- [EXERCISE DIRECTIONS]
Look through the entries below and extract exactly the lines from the one containing "The height and width of the screenshot is (418, 1170)." through the one containing "Given: Click the red", ends included.

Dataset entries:
======

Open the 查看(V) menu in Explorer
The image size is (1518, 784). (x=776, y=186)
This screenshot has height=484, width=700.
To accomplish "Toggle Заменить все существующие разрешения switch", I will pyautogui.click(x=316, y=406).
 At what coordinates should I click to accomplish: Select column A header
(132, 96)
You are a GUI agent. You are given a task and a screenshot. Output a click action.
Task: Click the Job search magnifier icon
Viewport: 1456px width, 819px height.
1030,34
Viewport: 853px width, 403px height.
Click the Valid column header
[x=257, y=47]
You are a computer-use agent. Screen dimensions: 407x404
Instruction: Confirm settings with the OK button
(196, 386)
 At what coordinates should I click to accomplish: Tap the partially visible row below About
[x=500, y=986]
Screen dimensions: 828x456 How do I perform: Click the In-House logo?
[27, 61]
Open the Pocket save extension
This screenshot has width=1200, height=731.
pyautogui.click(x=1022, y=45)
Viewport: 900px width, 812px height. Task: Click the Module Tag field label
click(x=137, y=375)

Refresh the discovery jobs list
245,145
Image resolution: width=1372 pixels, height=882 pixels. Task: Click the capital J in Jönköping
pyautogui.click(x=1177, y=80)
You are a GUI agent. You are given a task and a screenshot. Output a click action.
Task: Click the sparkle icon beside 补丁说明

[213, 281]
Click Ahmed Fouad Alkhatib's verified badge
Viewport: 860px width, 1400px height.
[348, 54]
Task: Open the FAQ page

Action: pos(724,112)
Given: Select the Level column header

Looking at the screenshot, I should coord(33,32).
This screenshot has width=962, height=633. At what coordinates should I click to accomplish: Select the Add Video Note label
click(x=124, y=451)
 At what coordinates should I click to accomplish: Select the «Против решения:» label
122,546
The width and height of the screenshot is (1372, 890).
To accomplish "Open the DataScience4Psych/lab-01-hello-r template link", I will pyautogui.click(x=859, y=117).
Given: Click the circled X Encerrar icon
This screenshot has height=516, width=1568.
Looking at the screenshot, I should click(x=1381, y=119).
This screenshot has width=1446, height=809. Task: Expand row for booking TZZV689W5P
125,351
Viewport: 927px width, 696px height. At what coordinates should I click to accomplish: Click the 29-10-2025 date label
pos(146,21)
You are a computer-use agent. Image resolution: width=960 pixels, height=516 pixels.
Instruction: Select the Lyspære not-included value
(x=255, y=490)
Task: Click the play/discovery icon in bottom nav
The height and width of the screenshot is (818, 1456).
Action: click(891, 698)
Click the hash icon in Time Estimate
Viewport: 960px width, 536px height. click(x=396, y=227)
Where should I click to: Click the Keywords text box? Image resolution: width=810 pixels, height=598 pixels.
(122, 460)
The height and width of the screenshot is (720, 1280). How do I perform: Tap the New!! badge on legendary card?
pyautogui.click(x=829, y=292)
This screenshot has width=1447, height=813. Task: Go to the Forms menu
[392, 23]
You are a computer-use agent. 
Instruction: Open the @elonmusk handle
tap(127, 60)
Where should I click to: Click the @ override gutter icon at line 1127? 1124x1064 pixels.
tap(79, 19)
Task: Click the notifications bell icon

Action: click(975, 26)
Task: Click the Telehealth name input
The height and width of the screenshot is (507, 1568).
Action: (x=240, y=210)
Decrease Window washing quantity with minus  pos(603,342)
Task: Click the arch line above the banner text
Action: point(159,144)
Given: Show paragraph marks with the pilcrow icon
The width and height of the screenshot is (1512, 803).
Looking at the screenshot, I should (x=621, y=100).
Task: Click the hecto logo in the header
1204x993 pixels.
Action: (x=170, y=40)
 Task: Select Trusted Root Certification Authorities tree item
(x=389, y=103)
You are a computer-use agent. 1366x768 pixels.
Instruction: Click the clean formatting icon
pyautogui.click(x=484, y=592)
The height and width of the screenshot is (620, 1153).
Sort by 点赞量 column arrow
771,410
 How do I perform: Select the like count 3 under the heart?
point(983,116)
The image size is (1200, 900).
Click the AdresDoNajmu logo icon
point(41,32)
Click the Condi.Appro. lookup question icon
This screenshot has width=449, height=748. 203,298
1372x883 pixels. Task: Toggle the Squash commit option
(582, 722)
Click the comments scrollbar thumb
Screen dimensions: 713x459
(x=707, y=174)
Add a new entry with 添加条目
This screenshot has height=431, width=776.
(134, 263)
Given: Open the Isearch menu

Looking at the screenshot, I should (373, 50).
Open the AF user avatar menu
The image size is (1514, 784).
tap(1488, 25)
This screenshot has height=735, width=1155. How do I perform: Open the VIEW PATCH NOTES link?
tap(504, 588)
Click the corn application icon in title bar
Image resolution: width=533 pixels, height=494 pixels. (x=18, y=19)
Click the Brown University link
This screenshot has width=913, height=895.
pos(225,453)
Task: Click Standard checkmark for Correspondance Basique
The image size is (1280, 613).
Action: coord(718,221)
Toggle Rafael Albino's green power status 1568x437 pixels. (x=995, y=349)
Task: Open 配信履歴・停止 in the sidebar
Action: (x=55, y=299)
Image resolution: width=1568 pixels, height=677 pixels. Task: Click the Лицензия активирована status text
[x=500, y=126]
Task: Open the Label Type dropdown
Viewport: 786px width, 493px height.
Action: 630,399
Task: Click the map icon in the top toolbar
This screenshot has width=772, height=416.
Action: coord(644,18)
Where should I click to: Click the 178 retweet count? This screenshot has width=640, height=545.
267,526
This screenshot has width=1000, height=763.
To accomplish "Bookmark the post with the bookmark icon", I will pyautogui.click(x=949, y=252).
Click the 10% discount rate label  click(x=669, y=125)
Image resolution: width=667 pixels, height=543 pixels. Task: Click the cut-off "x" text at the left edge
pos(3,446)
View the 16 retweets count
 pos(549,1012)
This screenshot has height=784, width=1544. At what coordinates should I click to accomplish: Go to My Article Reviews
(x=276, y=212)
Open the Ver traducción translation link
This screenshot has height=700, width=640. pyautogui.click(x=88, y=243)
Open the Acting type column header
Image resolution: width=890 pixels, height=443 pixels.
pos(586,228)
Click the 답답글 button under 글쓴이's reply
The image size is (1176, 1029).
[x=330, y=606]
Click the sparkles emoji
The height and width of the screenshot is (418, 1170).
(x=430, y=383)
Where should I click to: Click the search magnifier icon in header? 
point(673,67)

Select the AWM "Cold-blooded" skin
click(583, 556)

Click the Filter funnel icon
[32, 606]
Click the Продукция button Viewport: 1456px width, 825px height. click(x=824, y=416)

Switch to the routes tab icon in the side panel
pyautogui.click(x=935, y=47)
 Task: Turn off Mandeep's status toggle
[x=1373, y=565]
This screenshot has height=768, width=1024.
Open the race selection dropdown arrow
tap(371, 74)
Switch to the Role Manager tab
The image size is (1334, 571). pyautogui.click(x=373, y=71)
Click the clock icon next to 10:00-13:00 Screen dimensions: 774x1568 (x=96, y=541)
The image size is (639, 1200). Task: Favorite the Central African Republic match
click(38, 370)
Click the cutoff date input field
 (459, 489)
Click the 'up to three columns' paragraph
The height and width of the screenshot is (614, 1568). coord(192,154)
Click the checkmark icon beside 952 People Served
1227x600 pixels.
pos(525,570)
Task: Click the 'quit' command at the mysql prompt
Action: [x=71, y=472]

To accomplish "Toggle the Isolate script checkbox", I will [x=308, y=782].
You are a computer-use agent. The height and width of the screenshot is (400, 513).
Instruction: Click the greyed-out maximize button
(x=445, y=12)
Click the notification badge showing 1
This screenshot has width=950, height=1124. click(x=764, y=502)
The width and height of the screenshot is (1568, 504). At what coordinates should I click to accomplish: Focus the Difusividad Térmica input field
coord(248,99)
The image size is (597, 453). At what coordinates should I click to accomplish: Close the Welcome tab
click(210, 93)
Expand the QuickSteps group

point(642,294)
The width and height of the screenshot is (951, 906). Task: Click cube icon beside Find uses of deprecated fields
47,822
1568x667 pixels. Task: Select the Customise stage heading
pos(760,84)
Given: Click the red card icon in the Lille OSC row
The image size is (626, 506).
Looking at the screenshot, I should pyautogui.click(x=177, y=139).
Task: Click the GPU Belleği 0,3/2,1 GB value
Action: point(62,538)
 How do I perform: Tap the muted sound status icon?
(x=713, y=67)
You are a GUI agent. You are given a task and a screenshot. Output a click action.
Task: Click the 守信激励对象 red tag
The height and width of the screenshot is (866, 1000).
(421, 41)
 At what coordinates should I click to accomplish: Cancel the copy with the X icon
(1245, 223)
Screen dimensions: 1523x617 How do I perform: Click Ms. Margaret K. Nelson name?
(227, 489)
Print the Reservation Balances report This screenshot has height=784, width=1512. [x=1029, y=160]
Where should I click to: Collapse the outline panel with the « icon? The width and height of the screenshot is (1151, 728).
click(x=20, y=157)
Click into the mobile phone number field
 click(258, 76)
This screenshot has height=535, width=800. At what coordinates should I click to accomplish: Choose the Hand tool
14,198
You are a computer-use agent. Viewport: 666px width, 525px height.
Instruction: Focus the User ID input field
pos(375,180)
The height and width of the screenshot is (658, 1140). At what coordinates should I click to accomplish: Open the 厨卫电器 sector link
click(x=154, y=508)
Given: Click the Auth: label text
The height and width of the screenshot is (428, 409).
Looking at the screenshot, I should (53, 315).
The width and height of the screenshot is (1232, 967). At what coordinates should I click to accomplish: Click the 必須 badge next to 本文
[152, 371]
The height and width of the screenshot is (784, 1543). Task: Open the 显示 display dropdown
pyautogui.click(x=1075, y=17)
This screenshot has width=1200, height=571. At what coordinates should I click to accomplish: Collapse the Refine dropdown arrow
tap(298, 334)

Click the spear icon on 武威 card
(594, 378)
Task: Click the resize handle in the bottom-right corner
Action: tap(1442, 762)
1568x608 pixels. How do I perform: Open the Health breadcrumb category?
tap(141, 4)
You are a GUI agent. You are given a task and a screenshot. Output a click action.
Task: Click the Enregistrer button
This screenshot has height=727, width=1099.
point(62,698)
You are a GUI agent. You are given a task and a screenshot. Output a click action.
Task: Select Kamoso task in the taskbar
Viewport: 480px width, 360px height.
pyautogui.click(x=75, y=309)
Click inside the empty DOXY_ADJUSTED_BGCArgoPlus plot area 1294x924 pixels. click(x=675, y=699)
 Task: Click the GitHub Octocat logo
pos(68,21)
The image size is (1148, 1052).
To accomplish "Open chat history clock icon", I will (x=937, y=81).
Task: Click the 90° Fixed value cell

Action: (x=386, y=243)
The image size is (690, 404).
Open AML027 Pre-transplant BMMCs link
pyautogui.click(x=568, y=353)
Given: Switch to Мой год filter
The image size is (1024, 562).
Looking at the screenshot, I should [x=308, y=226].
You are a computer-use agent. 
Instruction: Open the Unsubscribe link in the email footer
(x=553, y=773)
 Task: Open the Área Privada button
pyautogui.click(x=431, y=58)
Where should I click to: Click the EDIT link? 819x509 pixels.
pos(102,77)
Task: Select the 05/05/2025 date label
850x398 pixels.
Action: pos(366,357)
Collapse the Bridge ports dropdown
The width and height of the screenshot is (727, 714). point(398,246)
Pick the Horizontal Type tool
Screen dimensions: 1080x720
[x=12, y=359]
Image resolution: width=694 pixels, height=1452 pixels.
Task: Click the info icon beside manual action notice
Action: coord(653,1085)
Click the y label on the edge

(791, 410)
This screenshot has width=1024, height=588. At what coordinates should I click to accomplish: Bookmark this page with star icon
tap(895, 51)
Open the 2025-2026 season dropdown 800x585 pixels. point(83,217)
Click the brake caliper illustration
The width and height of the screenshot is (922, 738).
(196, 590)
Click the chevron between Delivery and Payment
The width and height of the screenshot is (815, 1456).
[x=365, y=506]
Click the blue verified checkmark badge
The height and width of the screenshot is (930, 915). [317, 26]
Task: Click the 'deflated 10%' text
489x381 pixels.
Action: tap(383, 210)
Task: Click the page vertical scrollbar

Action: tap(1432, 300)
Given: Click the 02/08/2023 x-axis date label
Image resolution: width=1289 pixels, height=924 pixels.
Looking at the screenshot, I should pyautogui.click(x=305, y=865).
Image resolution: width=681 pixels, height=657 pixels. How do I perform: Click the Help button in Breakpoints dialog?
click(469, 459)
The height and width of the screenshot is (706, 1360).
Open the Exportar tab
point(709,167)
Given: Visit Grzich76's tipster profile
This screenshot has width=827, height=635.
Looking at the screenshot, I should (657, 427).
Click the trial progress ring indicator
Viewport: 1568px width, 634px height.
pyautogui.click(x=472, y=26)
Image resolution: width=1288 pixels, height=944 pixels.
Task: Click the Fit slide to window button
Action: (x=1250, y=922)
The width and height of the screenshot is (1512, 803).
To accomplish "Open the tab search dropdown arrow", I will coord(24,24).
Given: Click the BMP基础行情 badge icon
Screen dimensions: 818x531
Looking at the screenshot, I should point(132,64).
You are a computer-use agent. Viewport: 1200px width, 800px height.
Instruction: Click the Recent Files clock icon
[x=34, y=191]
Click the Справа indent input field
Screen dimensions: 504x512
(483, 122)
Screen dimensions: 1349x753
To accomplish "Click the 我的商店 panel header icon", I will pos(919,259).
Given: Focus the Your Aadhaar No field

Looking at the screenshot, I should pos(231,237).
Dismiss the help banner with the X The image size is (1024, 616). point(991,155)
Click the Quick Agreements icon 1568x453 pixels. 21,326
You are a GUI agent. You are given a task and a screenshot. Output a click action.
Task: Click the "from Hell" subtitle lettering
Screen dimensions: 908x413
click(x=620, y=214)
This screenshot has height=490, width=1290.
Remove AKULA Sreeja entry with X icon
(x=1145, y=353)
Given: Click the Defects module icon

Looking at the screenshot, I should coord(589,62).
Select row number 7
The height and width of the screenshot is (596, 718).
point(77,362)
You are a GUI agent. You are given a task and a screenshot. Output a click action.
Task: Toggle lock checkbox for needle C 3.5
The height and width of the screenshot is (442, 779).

======

- [RESPONSE]
The height and width of the screenshot is (418, 1170).
(x=430, y=383)
Where should I click to: Click the search magnifier icon in header? 
point(673,67)

Select the AWM "Cold-blooded" skin
click(583, 556)

Click the Filter funnel icon
[32, 606]
Click the Продукция button Viewport: 1456px width, 825px height. click(x=824, y=416)

Switch to the routes tab icon in the side panel
pyautogui.click(x=935, y=47)
 Task: Turn off Mandeep's status toggle
[x=1373, y=565]
This screenshot has height=768, width=1024.
Open the race selection dropdown arrow
tap(371, 74)
Switch to the Role Manager tab
The image size is (1334, 571). pyautogui.click(x=373, y=71)
Click the clock icon next to 10:00-13:00 Screen dimensions: 774x1568 (x=96, y=541)
The image size is (639, 1200). Task: Favorite the Central African Republic match
click(38, 370)
Click the cutoff date input field
 (459, 489)
Click the 'up to three columns' paragraph
The height and width of the screenshot is (614, 1568). coord(192,154)
Click the checkmark icon beside 952 People Served
1227x600 pixels.
pos(525,570)
Task: Click the 'quit' command at the mysql prompt
Action: [x=71, y=472]

To accomplish "Toggle the Isolate script checkbox", I will [x=308, y=782].
You are a computer-use agent. The height and width of the screenshot is (400, 513).
Instruction: Click the greyed-out maximize button
(x=445, y=12)
Click the notification badge showing 1
This screenshot has width=950, height=1124. click(x=764, y=502)
The width and height of the screenshot is (1568, 504). At what coordinates should I click to accomplish: Focus the Difusividad Térmica input field
coord(248,99)
The image size is (597, 453). At what coordinates should I click to accomplish: Close the Welcome tab
click(210, 93)
Expand the QuickSteps group

point(642,294)
The width and height of the screenshot is (951, 906). Task: Click cube icon beside Find uses of deprecated fields
47,822
1568x667 pixels. Task: Select the Customise stage heading
pos(760,84)
Given: Click the red card icon in the Lille OSC row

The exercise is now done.